We've all seen examples of "work toward perfection with total disregard to cost or schedule." Perhaps universities should require engineers to take a few more business courses, to help balance the engineer's natural tendency to make something the best that it can be.
I like ericha's comment about "Good, Fast, or Cheap, pick any 2." If engineers can learn to view every design as a multi-variable optimization problem -- particularly the variables of performance, schedule and cost -- then they will be less inclined to focus only on performance.

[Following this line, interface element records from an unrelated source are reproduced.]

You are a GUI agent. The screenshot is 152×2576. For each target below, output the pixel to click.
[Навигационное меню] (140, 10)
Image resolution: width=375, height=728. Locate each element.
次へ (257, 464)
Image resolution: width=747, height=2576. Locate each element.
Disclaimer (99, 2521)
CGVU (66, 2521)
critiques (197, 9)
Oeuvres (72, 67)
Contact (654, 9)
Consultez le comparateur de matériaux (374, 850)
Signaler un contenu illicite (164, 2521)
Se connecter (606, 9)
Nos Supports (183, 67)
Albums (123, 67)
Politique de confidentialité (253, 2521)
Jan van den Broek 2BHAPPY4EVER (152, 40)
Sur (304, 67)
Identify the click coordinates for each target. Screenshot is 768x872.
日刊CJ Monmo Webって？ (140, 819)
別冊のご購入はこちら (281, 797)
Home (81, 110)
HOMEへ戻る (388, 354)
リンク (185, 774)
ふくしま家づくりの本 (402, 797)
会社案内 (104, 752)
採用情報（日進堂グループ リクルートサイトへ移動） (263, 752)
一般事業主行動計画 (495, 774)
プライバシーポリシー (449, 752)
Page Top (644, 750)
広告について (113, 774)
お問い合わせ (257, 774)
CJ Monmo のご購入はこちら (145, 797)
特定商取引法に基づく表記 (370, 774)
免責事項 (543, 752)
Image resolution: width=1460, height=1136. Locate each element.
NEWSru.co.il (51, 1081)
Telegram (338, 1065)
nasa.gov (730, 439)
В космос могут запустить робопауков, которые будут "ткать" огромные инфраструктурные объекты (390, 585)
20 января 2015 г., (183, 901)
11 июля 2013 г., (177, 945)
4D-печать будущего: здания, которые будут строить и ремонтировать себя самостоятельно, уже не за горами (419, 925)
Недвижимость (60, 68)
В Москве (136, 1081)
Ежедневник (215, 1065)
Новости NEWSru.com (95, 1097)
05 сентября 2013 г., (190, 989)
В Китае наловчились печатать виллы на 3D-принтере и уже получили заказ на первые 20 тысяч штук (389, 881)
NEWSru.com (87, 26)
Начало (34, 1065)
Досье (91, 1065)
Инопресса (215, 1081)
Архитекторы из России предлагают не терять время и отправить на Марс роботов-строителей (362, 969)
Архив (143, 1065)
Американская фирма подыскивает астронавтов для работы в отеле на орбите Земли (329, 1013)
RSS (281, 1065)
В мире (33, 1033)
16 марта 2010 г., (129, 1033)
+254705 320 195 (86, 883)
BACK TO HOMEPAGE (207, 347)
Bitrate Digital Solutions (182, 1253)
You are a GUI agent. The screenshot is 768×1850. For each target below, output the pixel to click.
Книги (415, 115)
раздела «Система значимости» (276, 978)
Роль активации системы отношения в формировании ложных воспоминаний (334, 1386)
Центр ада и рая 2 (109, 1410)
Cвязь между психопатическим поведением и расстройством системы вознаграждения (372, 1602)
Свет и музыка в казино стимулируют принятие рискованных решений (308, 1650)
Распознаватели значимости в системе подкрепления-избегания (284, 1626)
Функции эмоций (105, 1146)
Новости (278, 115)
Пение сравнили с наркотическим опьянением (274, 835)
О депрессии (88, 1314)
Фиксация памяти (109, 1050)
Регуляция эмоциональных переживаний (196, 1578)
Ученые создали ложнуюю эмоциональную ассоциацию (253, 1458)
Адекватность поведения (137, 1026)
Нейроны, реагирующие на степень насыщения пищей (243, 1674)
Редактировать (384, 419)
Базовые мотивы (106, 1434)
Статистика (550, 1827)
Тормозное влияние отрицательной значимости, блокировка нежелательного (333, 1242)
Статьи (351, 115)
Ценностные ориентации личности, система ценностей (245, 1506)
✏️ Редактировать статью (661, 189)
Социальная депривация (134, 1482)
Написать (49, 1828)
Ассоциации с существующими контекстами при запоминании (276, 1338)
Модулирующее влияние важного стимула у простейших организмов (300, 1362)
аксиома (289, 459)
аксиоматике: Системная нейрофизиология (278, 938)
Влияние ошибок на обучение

Good point @selinz. In addition to surfing the web or playing with their phones many engineers tend to work towards perfection with total disregard to cost or schedule. So the right balance is required. But imposing unrealistic schedules on design force in not helpful in my mind...dr Kris
While I can relate to the general bemone of meetings, there is an undeniable need to track people's progress. This is particularly true of many today's engineers that put a priority on listening to music, watching facebook, and playing with their phones (yes, texting to friends falls in the category of playing).
Chuck: I like your Zen like attitude! I wish you told me that years ago, for several years I continued to sweat about about schedule delays on the projects I was managing while I could had been meditating and contemplating complexities of IC design and life in general ;-)...dr Kris
In theory, a good manager can help a project to be completed faster. Obviously, a bad manager can do anything from cause delays to completely botch the project. But, there is a reason that some managers, like Kelly Johnson from the Lockheed Skunk works, are legendary for creating great products in short periods of time.
A good manager knows how to collect great engineers and foster cooperation and collaboration. A good manager knows how to remove roadblocks and find resources.
Good managers do exist. Unfortunately, many of the folks put in management positions think that the word "manager" = "control". It does not. Those that think that way do a log of damage and tend to be the ones that get talked about and remembered the most.
These frictions are a necessary evil I am afraid. I have been on both sides of the fence and understand each side's frustration. It helps to have managers with Engineering background but not that much :-)
During my career as a middle level manager, we were setting up the manufacturing line for the product which our R & D had developed, our Chairman felt that he himself could push this project on time. So he started working like our manager. You can imagine the daily tension at each level of the staff. The Chairman used to spend about 2 hours daily on the shop floor in meetings. Normally this used to be around lunch time. So every morning most of us managers would be busy in preparing for the meeting ( How to cover up the slippages and show that everything running on schedule) and post lunch on discussing the aftermath of Chairman's firing sessions. All in all this was very unproductive, demoralizing and stressful for all of us and resulted in the project being shelved within six months with a huge dead inventory lying as the mute witness of the disaster.
Government contractors were notorious for hiring ex-military for management positions. When our manager was transferred to corporate, in came an ex-Navy wing commander. His "Men..." pep talks drove the women engineers crazy and we knew we had to do something to keep him busy and out of our hair if we were going to get anything done. So we bought him an Apple Lisa (precursor to the Mac). He hardly ever left his office after that. Eventually though, his management style drove the entire department to leave the company.